Entscheidungsstichwort (Thema)

Prozesskostenhilfe, Beschwerde, Anrechnung der Kündigungsschutzabfindung

 

Leitsatz (redaktionell)

Wird die Abfindung zum Ausgleich des Schuldensaldos auf dem Girokonto verwand, sind auch diese Beträge letztlich dem Vermögen des Klägers durch Befreiung von bestehenden Verbindlichkeiten zugeflossen; er erspart sich dadurch nicht zuletzt die Zinsbelastung und hat es nun in der Hand, durch neuerliche Inanspruchnahme der ihm eingeräumten Kreditlinie Geld aufzunehmen.

Zahlungspflichten aus privaten Darlehen sind bei der Berechnung der Eigenbeteiligung an den Kosten der Prozessführung grundsätzlich nicht zu berücksichtigen

(Bestätigung der bisherigen Bezirksrechtsprechung).

Wird auf die sofortige Beschwerde hin zwar die Höhe der Einmalzahlung bestätigt, jedoch Ratenzahlung angeordnet, kann dies eine hälftige Reduzierung der Beschwerdegebühr nach § 131 b KostO rechtfertigen.

 

Normenkette

ZPO § 115 Abs. 2, § 120 Abs. 4; KSchG §§ 9-10; BSHG § 88 Abs. 2

 

Verfahrensgang

AG Aachen (Beschluss vom 17.06.2003; Aktenzeichen 8 Ca 4794/02)

 

Tenor

Die sofortige Beschwerde der Klägerin gegen den Beschluss des Arbeitsgerichts vom 17.06.2003

Die Beschwerdegebühr wird auf die Hälfte ermäßigt.

 

Tatbestand

I.

Der Klägerin wurde im Kammertermin vom 03.04.2003 für eine Kündigungsschutzklage ratenfreie Prozesskostenhilfe bewilligt. Sodann haben die Parteien in diesem Termin einen Vergleich geschlossen, wonach das Arbeitsverhältnis aufgrund arbeitgeberseitiger Kündigung mit dem 31.12.2002 beendet worden ist und an die Klägerin wegen des Verlustes des Arbeitsplatzes eine Abfindung gemäß §§ 9, 10 KSchG in Höhe von 5.500,00 EURO vom beklagten Arbeitgeber zu zahlen war.

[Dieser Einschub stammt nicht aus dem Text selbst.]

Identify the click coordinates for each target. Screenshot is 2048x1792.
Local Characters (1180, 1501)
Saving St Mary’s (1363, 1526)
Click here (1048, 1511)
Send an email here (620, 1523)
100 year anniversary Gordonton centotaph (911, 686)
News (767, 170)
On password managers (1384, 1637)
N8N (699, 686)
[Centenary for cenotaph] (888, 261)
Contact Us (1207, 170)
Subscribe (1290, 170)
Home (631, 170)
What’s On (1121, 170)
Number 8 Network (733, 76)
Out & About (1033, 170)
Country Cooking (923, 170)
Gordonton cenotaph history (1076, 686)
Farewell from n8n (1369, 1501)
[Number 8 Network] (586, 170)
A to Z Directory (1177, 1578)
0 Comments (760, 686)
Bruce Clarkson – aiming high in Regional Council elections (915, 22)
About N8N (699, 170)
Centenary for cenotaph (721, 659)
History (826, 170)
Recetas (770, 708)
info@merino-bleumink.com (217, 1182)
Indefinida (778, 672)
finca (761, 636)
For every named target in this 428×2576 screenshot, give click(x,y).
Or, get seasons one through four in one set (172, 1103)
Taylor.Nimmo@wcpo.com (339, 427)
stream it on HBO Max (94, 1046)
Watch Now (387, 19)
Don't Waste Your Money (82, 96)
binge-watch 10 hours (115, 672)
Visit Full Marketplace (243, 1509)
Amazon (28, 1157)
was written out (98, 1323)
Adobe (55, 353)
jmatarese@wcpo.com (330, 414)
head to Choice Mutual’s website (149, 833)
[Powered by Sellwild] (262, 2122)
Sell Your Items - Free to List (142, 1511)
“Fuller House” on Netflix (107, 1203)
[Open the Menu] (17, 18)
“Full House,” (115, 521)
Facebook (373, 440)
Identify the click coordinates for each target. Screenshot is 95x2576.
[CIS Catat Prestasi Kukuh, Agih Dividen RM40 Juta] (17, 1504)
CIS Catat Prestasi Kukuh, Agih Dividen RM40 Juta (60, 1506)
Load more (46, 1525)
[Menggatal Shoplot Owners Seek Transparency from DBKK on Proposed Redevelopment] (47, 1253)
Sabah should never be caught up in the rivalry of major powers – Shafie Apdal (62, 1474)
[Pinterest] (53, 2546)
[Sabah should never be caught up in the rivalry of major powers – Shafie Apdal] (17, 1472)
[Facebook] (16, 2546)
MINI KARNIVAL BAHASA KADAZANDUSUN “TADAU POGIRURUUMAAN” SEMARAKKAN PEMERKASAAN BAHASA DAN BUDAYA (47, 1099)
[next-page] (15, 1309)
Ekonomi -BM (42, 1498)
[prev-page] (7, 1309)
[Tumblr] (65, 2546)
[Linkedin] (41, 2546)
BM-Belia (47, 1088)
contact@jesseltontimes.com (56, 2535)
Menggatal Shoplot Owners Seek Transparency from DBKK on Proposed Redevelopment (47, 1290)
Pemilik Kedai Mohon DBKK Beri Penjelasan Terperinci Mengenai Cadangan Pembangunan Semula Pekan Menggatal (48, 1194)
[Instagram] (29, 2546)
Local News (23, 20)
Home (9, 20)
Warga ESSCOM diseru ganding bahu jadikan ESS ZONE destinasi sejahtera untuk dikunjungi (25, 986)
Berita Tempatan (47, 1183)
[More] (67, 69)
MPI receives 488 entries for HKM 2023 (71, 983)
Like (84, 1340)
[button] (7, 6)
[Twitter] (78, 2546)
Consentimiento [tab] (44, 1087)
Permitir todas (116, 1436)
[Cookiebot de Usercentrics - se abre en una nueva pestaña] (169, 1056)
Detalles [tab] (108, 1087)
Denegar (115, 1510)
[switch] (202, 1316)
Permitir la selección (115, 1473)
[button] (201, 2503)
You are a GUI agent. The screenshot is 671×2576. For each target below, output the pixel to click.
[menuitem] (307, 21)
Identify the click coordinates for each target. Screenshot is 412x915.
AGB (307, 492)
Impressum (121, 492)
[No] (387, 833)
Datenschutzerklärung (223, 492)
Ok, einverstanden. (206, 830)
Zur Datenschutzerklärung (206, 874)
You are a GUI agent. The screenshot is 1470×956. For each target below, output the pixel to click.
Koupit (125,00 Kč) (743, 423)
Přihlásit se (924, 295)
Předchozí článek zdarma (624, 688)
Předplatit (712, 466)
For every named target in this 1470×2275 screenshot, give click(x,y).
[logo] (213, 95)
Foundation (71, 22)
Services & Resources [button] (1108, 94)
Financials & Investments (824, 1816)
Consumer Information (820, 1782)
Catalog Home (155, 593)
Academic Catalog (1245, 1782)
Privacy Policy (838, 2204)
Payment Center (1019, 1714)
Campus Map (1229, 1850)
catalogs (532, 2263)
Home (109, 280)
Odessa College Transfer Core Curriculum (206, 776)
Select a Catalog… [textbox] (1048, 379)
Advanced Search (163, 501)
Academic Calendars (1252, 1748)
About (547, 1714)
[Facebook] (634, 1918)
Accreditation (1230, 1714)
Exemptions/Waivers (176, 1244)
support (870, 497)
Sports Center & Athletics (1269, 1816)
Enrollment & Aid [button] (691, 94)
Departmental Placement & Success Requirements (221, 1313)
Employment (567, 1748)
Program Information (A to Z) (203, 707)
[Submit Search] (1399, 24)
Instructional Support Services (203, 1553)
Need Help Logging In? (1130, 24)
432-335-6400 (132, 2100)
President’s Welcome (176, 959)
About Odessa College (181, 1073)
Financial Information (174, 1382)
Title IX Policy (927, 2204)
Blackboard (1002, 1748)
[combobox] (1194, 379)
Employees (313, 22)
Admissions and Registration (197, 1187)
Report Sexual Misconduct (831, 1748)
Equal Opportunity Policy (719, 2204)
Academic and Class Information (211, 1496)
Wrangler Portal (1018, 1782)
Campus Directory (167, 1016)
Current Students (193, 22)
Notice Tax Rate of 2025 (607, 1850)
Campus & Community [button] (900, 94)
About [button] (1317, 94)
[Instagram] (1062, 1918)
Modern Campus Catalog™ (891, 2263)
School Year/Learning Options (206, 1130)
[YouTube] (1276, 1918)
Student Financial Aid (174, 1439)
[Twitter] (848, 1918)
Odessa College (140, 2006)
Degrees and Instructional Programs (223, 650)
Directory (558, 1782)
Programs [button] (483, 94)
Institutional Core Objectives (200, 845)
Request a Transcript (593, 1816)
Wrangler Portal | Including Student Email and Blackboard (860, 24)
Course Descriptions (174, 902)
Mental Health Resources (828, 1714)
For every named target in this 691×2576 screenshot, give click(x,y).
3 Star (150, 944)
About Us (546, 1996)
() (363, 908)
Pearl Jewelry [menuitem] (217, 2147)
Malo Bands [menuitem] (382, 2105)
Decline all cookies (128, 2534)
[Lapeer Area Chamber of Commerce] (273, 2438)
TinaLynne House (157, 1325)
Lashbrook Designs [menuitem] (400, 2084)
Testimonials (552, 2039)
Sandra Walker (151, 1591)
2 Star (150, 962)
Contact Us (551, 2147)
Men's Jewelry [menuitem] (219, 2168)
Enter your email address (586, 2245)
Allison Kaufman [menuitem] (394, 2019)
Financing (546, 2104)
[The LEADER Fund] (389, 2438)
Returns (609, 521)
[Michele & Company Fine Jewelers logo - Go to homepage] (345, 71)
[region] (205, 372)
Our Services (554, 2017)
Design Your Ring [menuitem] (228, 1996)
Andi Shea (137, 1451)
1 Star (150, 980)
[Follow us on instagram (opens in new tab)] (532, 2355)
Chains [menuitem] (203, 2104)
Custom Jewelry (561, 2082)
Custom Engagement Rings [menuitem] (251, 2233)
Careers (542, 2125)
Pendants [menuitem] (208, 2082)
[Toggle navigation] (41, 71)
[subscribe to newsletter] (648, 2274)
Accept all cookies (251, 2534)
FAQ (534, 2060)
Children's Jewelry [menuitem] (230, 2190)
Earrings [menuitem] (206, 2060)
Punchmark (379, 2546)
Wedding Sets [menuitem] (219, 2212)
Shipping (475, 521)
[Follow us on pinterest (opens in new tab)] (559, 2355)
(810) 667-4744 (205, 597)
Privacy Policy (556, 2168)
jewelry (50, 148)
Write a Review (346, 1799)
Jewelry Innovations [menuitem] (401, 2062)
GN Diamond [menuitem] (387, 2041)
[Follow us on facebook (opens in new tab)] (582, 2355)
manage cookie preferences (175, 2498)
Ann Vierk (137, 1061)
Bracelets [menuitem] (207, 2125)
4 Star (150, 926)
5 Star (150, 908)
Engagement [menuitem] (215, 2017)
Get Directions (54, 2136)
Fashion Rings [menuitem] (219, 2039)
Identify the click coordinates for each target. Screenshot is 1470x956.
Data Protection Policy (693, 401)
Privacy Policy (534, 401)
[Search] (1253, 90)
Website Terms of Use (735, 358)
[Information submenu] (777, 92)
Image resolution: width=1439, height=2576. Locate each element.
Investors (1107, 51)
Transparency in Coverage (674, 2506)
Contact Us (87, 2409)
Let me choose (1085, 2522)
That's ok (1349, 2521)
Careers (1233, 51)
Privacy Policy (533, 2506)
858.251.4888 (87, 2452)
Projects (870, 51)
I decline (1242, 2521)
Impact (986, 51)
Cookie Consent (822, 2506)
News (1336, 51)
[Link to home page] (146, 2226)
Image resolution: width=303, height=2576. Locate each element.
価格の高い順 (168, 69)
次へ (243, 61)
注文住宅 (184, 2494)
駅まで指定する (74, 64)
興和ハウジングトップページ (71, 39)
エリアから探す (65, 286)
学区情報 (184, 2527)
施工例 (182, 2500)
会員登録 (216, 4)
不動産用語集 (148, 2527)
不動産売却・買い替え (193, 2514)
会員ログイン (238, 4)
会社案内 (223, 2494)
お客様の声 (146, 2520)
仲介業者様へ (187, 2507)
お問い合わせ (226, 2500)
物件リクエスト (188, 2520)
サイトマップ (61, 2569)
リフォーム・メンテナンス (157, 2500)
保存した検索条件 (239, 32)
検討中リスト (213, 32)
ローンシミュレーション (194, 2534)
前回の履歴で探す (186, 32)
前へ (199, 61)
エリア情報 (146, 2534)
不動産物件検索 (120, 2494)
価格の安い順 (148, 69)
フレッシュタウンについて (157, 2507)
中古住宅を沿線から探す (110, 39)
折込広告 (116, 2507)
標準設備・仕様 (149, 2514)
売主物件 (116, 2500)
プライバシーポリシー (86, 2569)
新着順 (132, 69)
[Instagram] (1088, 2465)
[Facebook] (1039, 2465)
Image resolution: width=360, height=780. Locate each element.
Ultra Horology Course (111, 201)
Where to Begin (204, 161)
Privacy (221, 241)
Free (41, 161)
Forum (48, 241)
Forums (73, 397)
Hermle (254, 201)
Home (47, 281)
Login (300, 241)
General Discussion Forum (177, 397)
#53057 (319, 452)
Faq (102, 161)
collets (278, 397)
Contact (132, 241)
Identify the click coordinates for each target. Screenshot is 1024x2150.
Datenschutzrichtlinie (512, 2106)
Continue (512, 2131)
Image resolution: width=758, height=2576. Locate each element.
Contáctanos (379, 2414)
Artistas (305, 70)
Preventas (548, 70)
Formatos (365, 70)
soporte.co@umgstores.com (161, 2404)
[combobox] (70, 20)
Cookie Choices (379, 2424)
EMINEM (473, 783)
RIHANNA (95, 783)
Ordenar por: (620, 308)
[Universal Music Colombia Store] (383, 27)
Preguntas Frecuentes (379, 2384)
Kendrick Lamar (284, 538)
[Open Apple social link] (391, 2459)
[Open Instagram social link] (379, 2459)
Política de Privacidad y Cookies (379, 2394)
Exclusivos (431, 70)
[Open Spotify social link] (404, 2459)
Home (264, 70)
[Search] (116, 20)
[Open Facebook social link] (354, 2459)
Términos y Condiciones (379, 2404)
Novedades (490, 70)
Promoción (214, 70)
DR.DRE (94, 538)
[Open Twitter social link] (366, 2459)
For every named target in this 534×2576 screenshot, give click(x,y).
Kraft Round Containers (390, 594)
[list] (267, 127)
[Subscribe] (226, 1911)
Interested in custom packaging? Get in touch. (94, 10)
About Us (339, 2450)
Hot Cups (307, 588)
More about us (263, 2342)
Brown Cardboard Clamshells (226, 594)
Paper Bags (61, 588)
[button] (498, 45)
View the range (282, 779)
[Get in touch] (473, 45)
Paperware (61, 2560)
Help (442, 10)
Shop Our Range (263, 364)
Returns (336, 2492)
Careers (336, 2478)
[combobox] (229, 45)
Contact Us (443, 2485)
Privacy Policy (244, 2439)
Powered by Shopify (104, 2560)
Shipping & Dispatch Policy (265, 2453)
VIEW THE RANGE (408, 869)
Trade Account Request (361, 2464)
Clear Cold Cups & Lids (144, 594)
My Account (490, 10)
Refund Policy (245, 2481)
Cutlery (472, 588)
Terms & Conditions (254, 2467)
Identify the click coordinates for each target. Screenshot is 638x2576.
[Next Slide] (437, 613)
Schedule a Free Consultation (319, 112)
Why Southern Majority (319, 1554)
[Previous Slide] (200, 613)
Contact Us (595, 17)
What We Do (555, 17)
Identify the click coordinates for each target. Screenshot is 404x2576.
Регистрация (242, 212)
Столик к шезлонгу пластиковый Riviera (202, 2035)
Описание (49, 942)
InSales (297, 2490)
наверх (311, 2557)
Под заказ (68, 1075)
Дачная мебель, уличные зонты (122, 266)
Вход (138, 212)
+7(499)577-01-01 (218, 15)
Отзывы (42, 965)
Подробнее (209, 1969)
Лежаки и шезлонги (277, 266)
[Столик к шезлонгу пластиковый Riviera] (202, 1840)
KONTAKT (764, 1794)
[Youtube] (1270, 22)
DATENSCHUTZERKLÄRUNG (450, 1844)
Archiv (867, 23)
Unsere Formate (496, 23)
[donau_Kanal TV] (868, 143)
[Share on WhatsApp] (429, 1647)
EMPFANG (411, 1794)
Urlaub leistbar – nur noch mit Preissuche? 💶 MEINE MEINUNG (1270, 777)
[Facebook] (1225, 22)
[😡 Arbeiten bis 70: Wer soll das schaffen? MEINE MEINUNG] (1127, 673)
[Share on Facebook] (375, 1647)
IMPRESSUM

Noch vor Genehmigung des protokollierten Vergleichs stellte der Vorsitzende auf Antrag des Klägervertreters klar, dass der Prozesskostenhilfebeschluss auch den Mehrvergleich mit umfassen soll.

Nach Anhörung der Klägerin hat die Rechtspflegerin beim Arbeitsgericht Aachen mit Beschluss vom 17.06.2003 – 8 Ca 4794/02 d – die PKH-Bewilligung vom 03.04.2003 unter Bezugnahme auf §§ 124 Nr. 2, 120 Abs. 4 S. 2 ZPO abgeändert und angeordnet, dass „eine Einmalzahlung in Höhe von 550,00 EUR angeordnet wird”.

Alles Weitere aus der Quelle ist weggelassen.